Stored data
______________________________
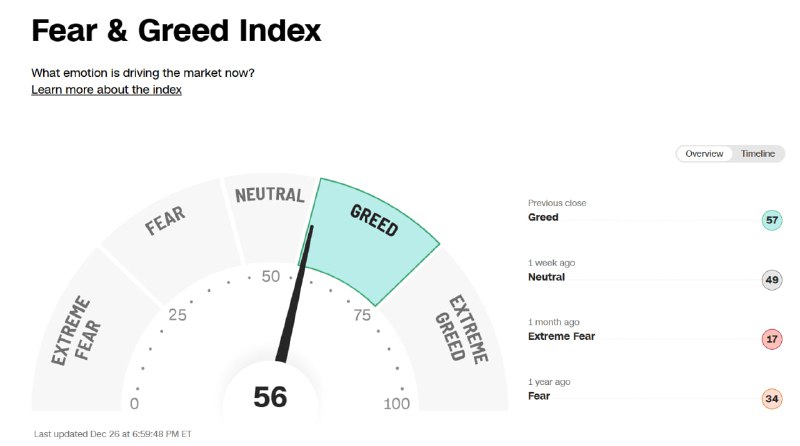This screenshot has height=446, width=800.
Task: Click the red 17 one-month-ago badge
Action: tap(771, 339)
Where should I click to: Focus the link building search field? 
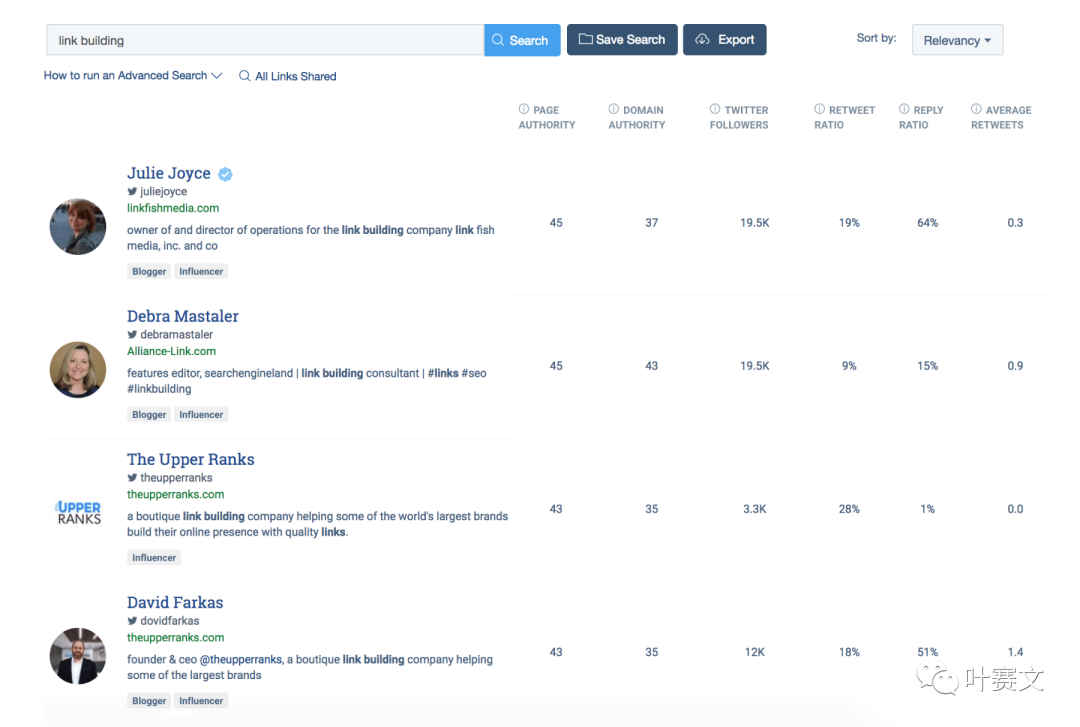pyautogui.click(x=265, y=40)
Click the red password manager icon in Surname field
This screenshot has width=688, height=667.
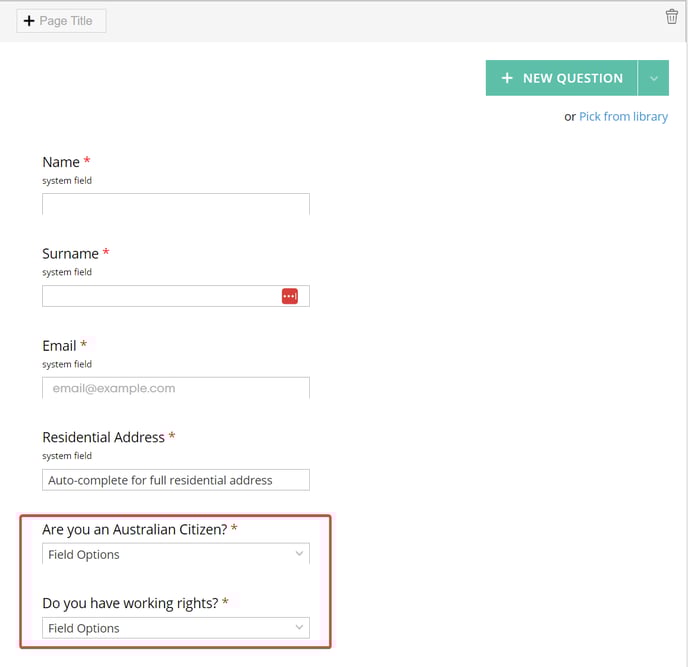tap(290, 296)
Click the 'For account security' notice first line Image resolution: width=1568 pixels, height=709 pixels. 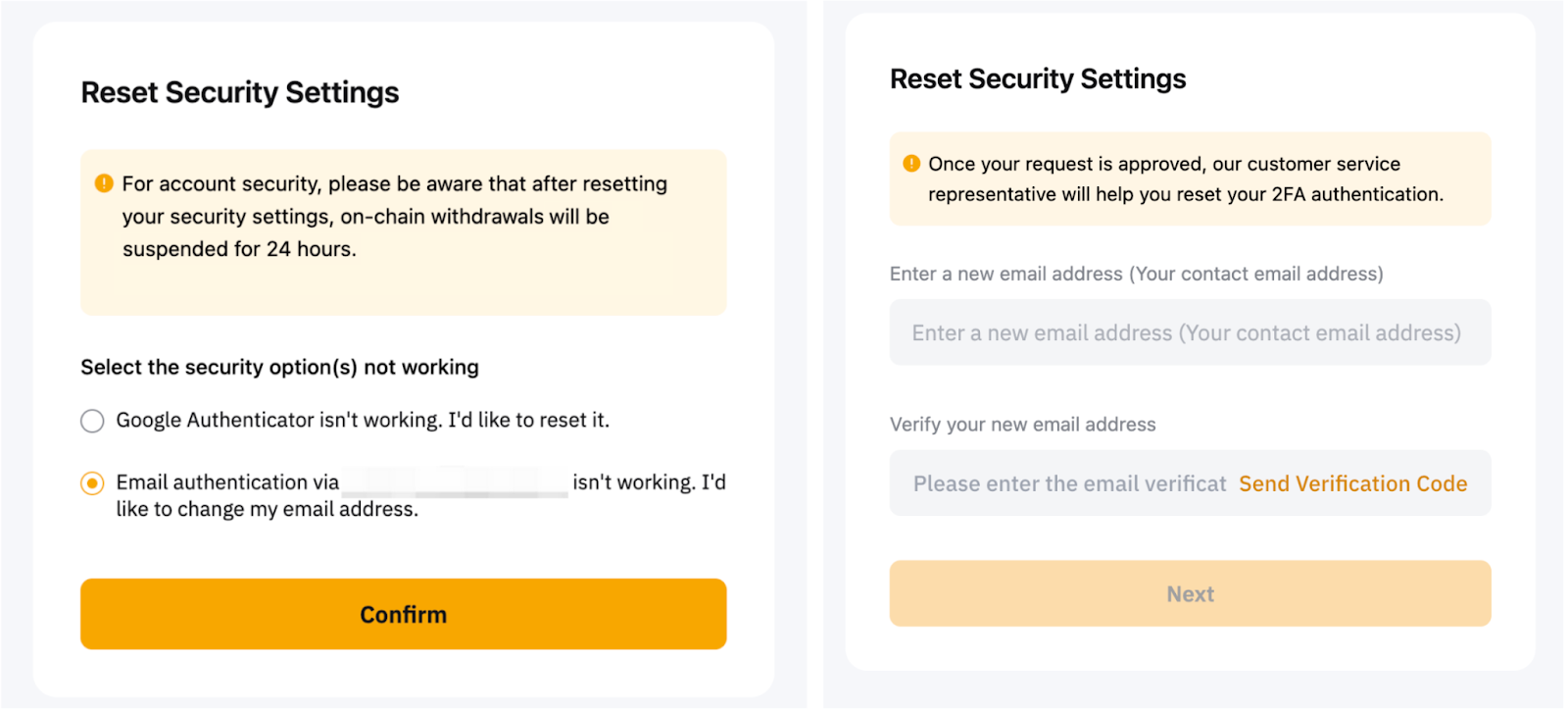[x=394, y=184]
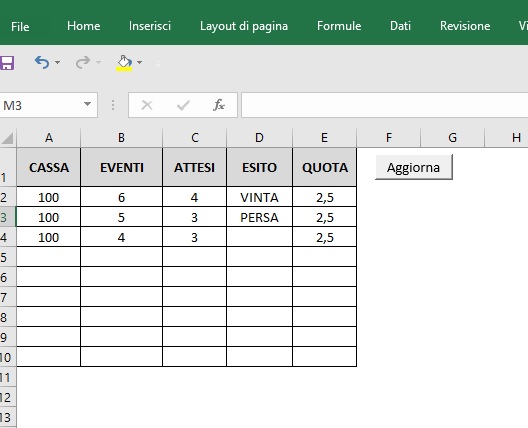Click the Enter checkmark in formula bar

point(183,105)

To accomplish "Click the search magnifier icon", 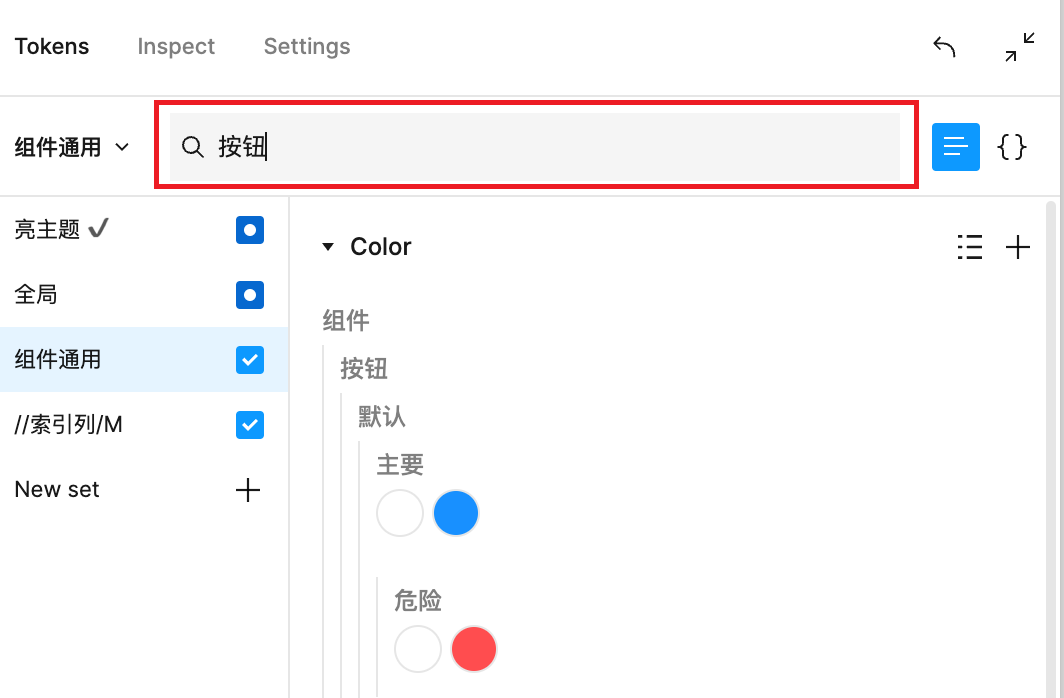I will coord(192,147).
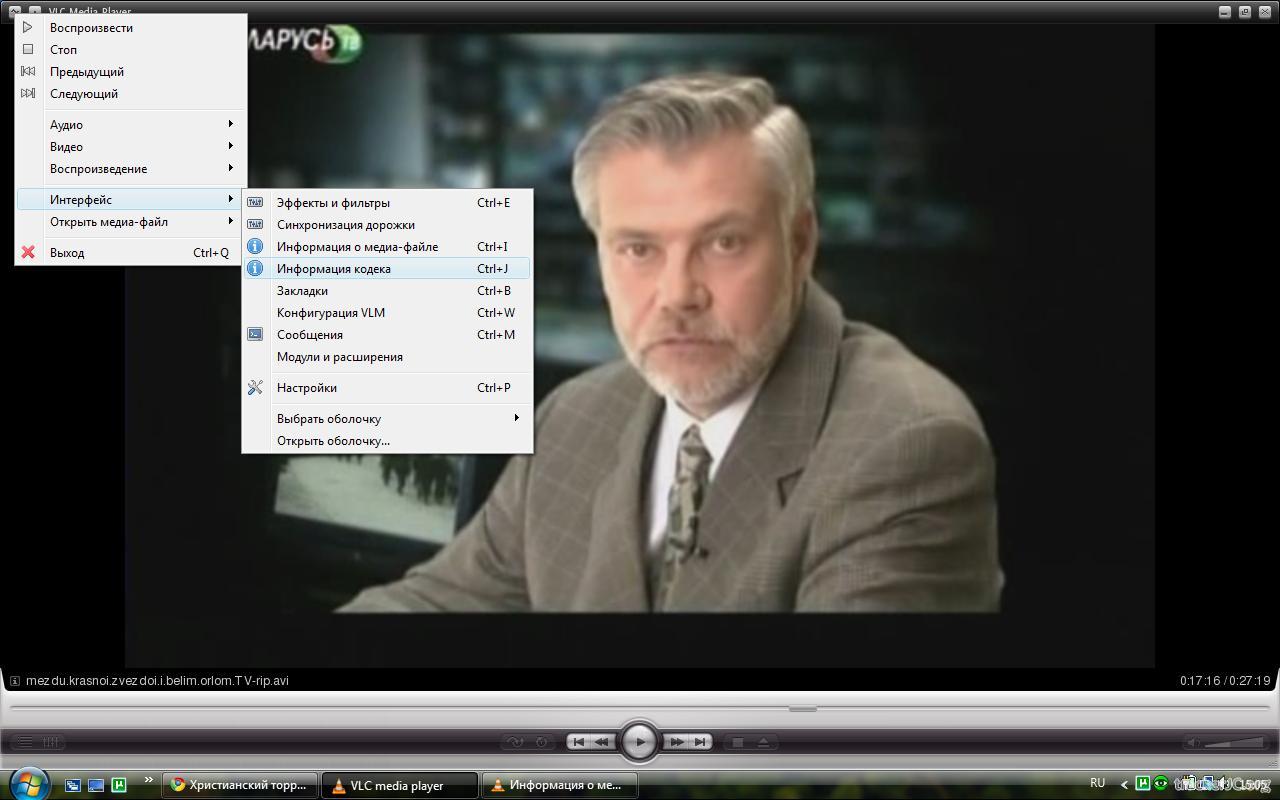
______________________________
== THE REQUEST ==
Starting at the first line of the data and stopping after the line that contains "tap(290, 296)", recast those lines as a Markdown table with the columns Row and Line. Leave out blank lines and the pictures.

== SOLUTION TO THE PROBLEM ==
| Row | Line |
|---|---|
| 1 | This screenshot has height=446, width=800. |
| 2 | Task: Click the red 17 one-month-ago badge |
| 3 | Action: tap(771, 339) |
| 4 | Where should I click to: Focus the link building search field?  |
| 5 | pyautogui.click(x=265, y=40) |
| 6 | Click the red password manager icon in Surname field |
| 7 | This screenshot has width=688, height=667. |
| 8 | tap(290, 296) |